# Problema proposto
De acordo com o trecho da página, em qual universidade Gilberto Calil obteve o doutorado em História?

# Trecho da página

+ + +

Sobre o corte de bolsas e o desmonte da pós-graduação

Gilberto Calil

Doutor em História pela Universidade Federal Fluminense (UFF) e professor do curso de História e do Programa de Pós-Graduação em História da Universidade Estadual do Oeste do Paraná (UNIOESTE), integrando o Grupo de Pesquisa História e Poder. Editor da Revista História & Luta de Classes. Presidente da ADUNIOESTE e integrante da direção do ANDES-SN. Tem pesquisas sobre fascismo, hegemonia, Estado e Poder, Gramsci e Mariátegui.

+ + +

# Dados coletados
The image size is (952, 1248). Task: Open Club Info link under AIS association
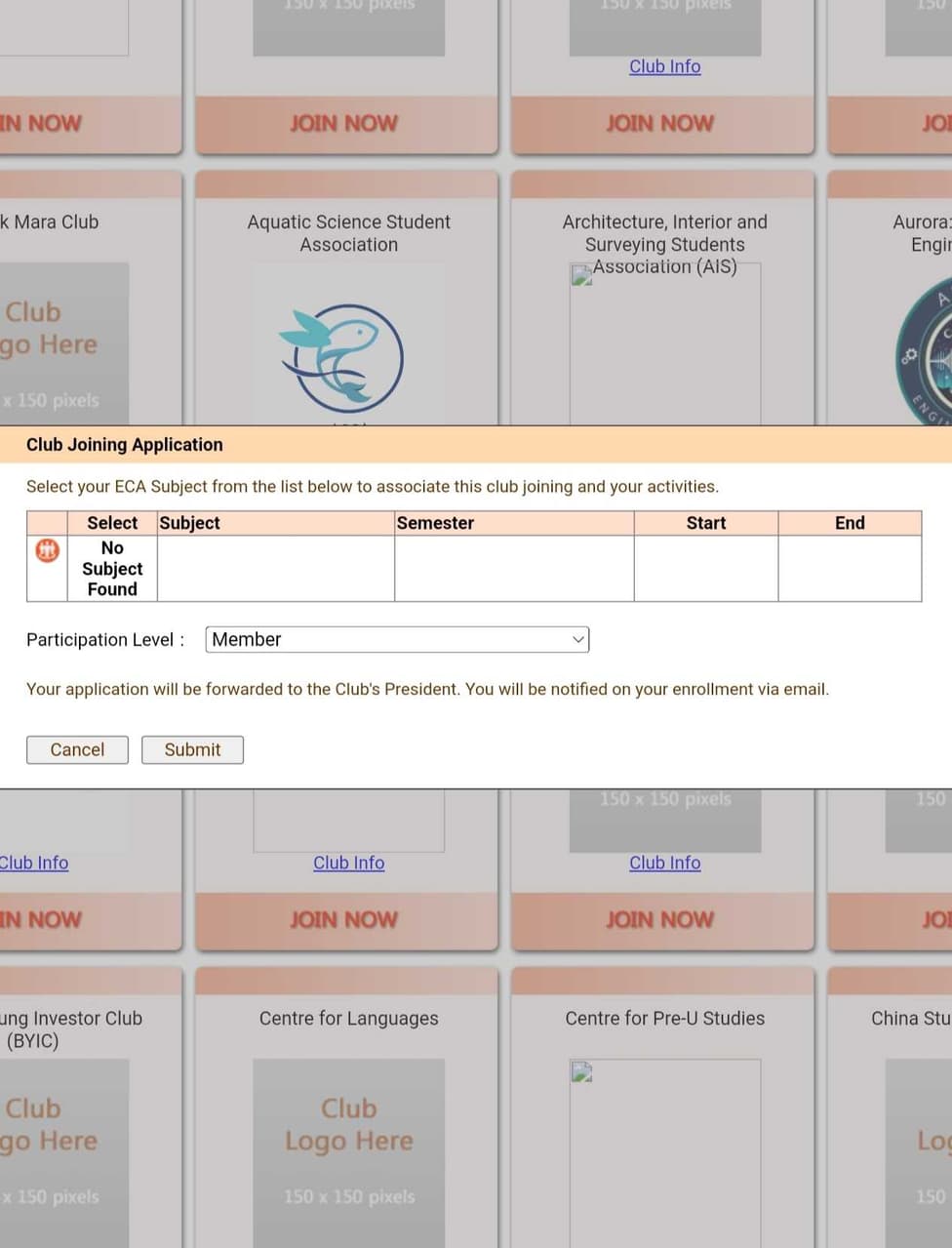point(664,863)
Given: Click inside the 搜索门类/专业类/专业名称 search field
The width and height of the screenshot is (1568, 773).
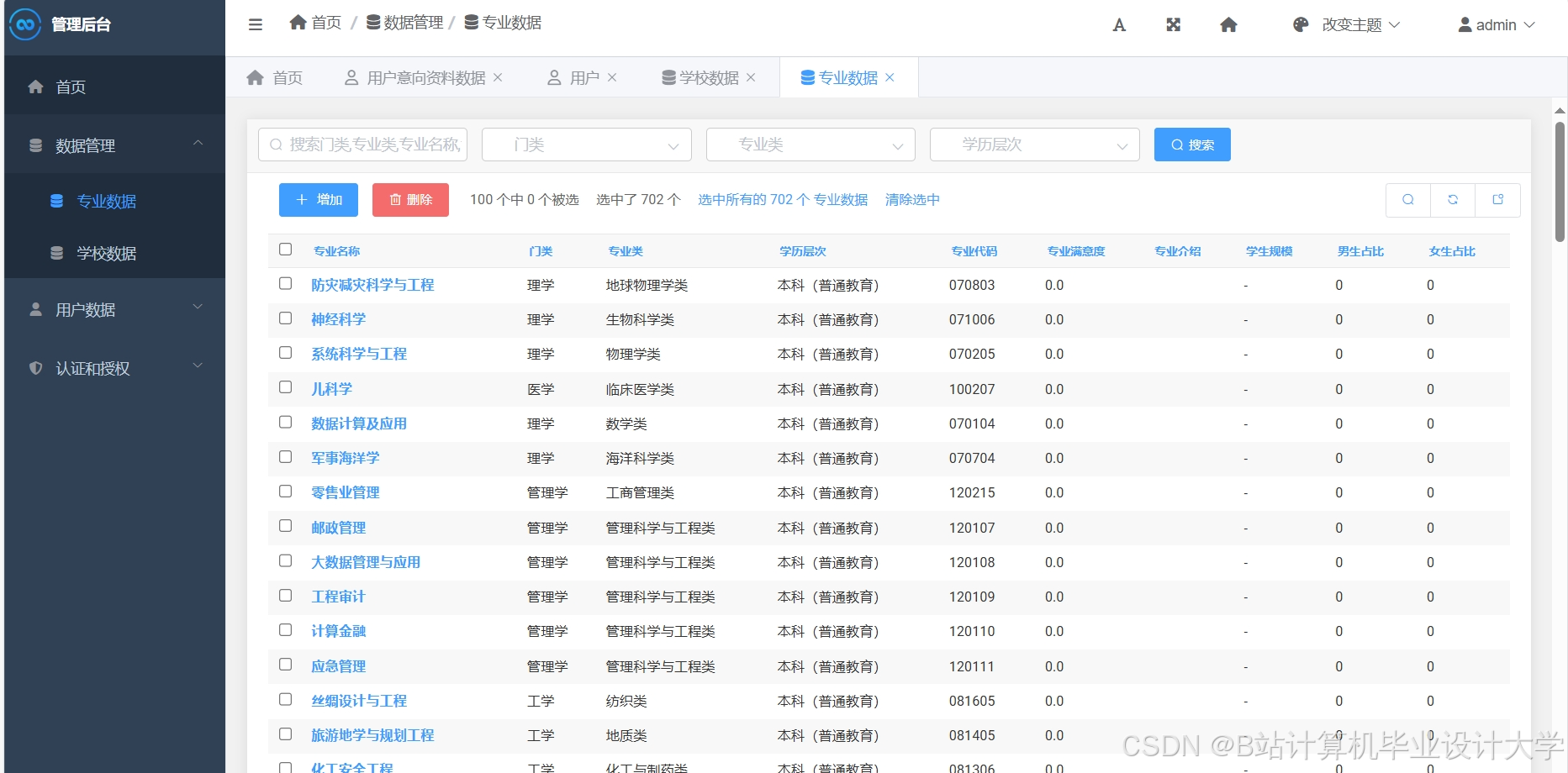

+ + +

# Resposta redigida
Na Universidade Federal Fluminense (UFF).